Instagram just blatantly ripped off one of Snapchat’s most popular features

Snapchat is a photo sharing app popular with young people. Instagram, which was acquired by Facebook for $1 billion in 2012, is also a photo sharing app popular with young people. And with similar advertising-based strategies to make money, it’s obvious why the two are competitors.

But Instagram’s newest feature is such a clear ripoff of Snapchat, it’s almost admirable. Everything from the name (Instagram Stories), to the design of the camera button, annotations tools, and the ability to share photos to friends for only 24 hours. The company announced the new feature today (Aug. 2) and it will be rolling out globally over the next few weeks to Instagram users on iOS and Android.

Snapchat Stories launched in Oct. 2013, and has quickly become one of the primary ways Snapchat users share photos and videos. Snapchat says users watch 10 billion videos a day, and Bloomberg reported that a third of those views originate from Snapchat Stories.

Given its popularity, it’s no wonder Instagram copied Snapchat Stories. Instagram is also probably Facebook’s best shot at competing with Snapchat. Snapchat CEO Evan Spiegel rebuked Mark Zuckerberg’s $3 billion acquisition offer in 2013, and Snapchat’s only gotten more popular since then.
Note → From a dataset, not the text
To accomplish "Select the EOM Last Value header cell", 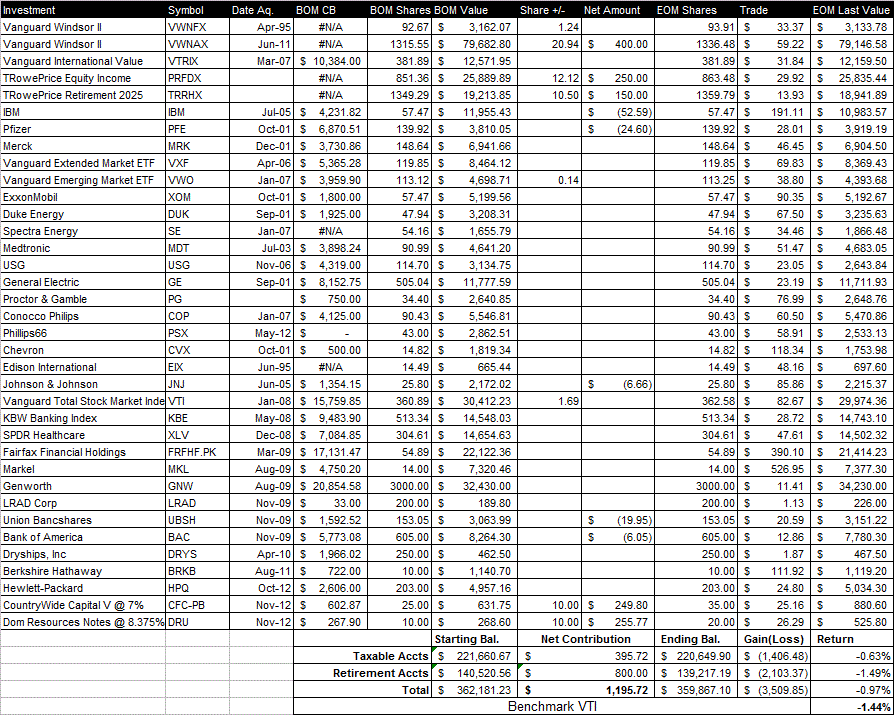I will (850, 9).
Young people use Instagram, and advertisers are interested in the social media service too—RBC Capital Markets’ online marketing survey in March 2016, 71% of advertisers said they were interested in Instagram. Snapchat was a distant number two, at 45%, but interest grew from 36% just six months earlier. By adding Snapchat-esque services to promote more casual photo sharing, Facebook can combat declining numbers in users sharing original photos and content too, as Buzzfeed notes.

But, whether Instagram users adopt Instagram Stories is still up for debate. In Sept. 2015, Instagram relaunched Instagram Direct, a private messaging feature within Instagram. But, since then, the feature hasn’t been too popular with users and has failed to differentiate itself from other private messaging features, like Snapchat’s messaging system or Twitter’s Direct Messages.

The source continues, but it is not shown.